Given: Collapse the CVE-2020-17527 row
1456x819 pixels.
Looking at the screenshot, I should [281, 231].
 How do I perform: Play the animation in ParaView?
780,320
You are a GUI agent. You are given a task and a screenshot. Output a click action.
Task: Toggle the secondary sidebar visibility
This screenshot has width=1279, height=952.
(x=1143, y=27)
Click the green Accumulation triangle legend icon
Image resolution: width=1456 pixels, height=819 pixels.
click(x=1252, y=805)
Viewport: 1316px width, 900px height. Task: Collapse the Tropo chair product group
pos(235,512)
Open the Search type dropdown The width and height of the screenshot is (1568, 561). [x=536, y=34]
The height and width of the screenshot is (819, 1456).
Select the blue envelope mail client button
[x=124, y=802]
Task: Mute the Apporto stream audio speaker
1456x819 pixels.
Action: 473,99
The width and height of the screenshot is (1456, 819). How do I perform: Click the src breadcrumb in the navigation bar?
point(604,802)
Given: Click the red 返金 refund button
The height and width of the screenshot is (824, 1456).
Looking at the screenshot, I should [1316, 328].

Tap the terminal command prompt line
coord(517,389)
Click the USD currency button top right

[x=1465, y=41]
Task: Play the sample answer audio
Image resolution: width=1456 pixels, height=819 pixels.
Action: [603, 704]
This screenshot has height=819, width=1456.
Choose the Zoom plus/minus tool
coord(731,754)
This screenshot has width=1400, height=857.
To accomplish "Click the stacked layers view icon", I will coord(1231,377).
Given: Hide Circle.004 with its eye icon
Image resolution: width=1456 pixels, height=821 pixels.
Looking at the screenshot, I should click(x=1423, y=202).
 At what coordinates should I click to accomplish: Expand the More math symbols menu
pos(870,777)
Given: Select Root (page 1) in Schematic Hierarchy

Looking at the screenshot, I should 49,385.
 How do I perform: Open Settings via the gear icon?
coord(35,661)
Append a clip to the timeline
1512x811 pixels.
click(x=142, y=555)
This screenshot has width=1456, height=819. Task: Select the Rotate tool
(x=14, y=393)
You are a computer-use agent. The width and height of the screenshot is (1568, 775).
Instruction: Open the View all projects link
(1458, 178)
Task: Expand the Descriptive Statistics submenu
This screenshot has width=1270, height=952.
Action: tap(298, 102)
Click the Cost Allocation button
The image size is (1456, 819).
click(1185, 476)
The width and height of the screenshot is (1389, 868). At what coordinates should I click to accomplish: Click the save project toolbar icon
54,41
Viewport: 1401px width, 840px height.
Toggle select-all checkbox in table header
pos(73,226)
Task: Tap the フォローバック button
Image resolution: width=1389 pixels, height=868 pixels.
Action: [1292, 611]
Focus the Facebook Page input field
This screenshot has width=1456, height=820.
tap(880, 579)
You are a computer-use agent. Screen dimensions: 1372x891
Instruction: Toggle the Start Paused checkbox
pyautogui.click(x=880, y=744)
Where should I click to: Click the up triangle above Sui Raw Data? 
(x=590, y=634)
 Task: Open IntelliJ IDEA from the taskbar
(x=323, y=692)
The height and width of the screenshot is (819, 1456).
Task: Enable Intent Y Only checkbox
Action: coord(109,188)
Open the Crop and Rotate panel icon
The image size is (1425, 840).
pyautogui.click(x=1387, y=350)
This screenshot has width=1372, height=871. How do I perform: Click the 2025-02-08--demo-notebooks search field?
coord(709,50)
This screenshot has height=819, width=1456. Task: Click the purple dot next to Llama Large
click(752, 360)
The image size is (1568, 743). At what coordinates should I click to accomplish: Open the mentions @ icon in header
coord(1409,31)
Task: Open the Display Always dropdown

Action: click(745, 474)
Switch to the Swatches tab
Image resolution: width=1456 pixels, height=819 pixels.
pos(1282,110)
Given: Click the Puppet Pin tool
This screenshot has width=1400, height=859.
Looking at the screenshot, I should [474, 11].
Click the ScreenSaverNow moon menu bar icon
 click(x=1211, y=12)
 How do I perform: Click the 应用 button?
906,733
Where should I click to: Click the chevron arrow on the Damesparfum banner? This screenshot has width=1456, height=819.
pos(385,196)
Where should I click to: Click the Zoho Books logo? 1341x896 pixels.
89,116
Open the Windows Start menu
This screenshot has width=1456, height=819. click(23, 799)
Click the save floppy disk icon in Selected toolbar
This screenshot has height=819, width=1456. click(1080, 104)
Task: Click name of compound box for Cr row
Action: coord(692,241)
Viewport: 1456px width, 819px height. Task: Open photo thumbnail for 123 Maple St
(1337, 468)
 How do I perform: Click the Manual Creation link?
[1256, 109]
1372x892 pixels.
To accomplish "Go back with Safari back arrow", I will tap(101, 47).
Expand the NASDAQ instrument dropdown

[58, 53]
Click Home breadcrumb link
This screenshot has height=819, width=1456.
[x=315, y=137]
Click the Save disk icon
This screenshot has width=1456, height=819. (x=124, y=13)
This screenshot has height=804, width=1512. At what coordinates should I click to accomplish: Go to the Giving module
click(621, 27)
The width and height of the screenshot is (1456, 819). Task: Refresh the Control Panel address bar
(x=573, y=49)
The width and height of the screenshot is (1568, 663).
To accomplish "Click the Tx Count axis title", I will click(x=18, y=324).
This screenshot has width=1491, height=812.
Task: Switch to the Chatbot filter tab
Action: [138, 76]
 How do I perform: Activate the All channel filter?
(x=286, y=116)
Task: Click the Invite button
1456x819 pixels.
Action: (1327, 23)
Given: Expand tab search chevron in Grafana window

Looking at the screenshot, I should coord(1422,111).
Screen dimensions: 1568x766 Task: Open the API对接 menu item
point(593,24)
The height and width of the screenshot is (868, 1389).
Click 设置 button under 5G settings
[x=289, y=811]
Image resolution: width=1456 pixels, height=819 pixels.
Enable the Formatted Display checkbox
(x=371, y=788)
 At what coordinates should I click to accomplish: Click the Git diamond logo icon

_What you will do_
Your task is to repeat the data exactly; please include every line.

_Task output_
Given: Collapse the CVE-2020-17527 row
1456x819 pixels.
Looking at the screenshot, I should [281, 231].
 How do I perform: Play the animation in ParaView?
780,320
You are a GUI agent. You are given a task and a screenshot. Output a click action.
Task: Toggle the secondary sidebar visibility
This screenshot has width=1279, height=952.
(x=1143, y=27)
Click the green Accumulation triangle legend icon
Image resolution: width=1456 pixels, height=819 pixels.
click(x=1252, y=805)
Viewport: 1316px width, 900px height. Task: Collapse the Tropo chair product group
pos(235,512)
Open the Search type dropdown The width and height of the screenshot is (1568, 561). [x=536, y=34]
The height and width of the screenshot is (819, 1456).
Select the blue envelope mail client button
[x=124, y=802]
Task: Mute the Apporto stream audio speaker
1456x819 pixels.
Action: 473,99
The width and height of the screenshot is (1456, 819). How do I perform: Click the src breadcrumb in the navigation bar?
point(604,802)
Given: Click the red 返金 refund button
The height and width of the screenshot is (824, 1456).
Looking at the screenshot, I should [1316, 328].

Tap the terminal command prompt line
coord(517,389)
Click the USD currency button top right

[x=1465, y=41]
Task: Play the sample answer audio
Image resolution: width=1456 pixels, height=819 pixels.
Action: [603, 704]
This screenshot has height=819, width=1456.
Choose the Zoom plus/minus tool
coord(731,754)
This screenshot has width=1400, height=857.
To accomplish "Click the stacked layers view icon", I will coord(1231,377).
Given: Hide Circle.004 with its eye icon
Image resolution: width=1456 pixels, height=821 pixels.
Looking at the screenshot, I should click(x=1423, y=202).
 At what coordinates should I click to accomplish: Expand the More math symbols menu
pos(870,777)
Given: Select Root (page 1) in Schematic Hierarchy

Looking at the screenshot, I should 49,385.
 How do I perform: Open Settings via the gear icon?
coord(35,661)
Append a clip to the timeline
1512x811 pixels.
click(x=142, y=555)
This screenshot has width=1456, height=819. Task: Select the Rotate tool
(x=14, y=393)
You are a computer-use agent. The width and height of the screenshot is (1568, 775).
Instruction: Open the View all projects link
(1458, 178)
Task: Expand the Descriptive Statistics submenu
This screenshot has width=1270, height=952.
Action: tap(298, 102)
Click the Cost Allocation button
The image size is (1456, 819).
click(1185, 476)
The width and height of the screenshot is (1389, 868). At what coordinates should I click to accomplish: Click the save project toolbar icon
54,41
Viewport: 1401px width, 840px height.
Toggle select-all checkbox in table header
pos(73,226)
Task: Tap the フォローバック button
Image resolution: width=1389 pixels, height=868 pixels.
Action: [1292, 611]
Focus the Facebook Page input field
This screenshot has width=1456, height=820.
tap(880, 579)
You are a computer-use agent. Screen dimensions: 1372x891
Instruction: Toggle the Start Paused checkbox
pyautogui.click(x=880, y=744)
Where should I click to: Click the up triangle above Sui Raw Data? 
(x=590, y=634)
 Task: Open IntelliJ IDEA from the taskbar
(x=323, y=692)
The height and width of the screenshot is (819, 1456).
Task: Enable Intent Y Only checkbox
Action: coord(109,188)
Open the Crop and Rotate panel icon
The image size is (1425, 840).
pyautogui.click(x=1387, y=350)
This screenshot has width=1372, height=871. How do I perform: Click the 2025-02-08--demo-notebooks search field?
coord(709,50)
This screenshot has height=819, width=1456. Task: Click the purple dot next to Llama Large
click(752, 360)
The image size is (1568, 743). At what coordinates should I click to accomplish: Open the mentions @ icon in header
coord(1409,31)
Task: Open the Display Always dropdown

Action: click(745, 474)
Switch to the Swatches tab
Image resolution: width=1456 pixels, height=819 pixels.
pos(1282,110)
Given: Click the Puppet Pin tool
This screenshot has width=1400, height=859.
Looking at the screenshot, I should [474, 11].
Click the ScreenSaverNow moon menu bar icon
 click(x=1211, y=12)
 How do I perform: Click the 应用 button?
906,733
Where should I click to: Click the chevron arrow on the Damesparfum banner? This screenshot has width=1456, height=819.
pos(385,196)
Where should I click to: Click the Zoho Books logo? 1341x896 pixels.
89,116
Open the Windows Start menu
This screenshot has width=1456, height=819. click(23, 799)
Click the save floppy disk icon in Selected toolbar
This screenshot has height=819, width=1456. click(1080, 104)
Task: Click name of compound box for Cr row
Action: coord(692,241)
Viewport: 1456px width, 819px height. Task: Open photo thumbnail for 123 Maple St
(1337, 468)
 How do I perform: Click the Manual Creation link?
[1256, 109]
1372x892 pixels.
To accomplish "Go back with Safari back arrow", I will tap(101, 47).
Expand the NASDAQ instrument dropdown

[58, 53]
Click Home breadcrumb link
This screenshot has height=819, width=1456.
[x=315, y=137]
Click the Save disk icon
This screenshot has width=1456, height=819. (x=124, y=13)
This screenshot has height=804, width=1512. At what coordinates should I click to accomplish: Go to the Giving module
click(621, 27)
The width and height of the screenshot is (1456, 819). Task: Refresh the Control Panel address bar
(x=573, y=49)
The width and height of the screenshot is (1568, 663).
To accomplish "Click the Tx Count axis title", I will click(x=18, y=324).
This screenshot has width=1491, height=812.
Task: Switch to the Chatbot filter tab
Action: [138, 76]
 How do I perform: Activate the All channel filter?
(x=286, y=116)
Task: Click the Invite button
1456x819 pixels.
Action: (1327, 23)
Given: Expand tab search chevron in Grafana window

Looking at the screenshot, I should coord(1422,111).
Screen dimensions: 1568x766 Task: Open the API对接 menu item
point(593,24)
The height and width of the screenshot is (868, 1389).
Click 设置 button under 5G settings
[x=289, y=811]
Image resolution: width=1456 pixels, height=819 pixels.
Enable the Formatted Display checkbox
(x=371, y=788)
 At what coordinates should I click to accomplish: Click the Git diamond logo icon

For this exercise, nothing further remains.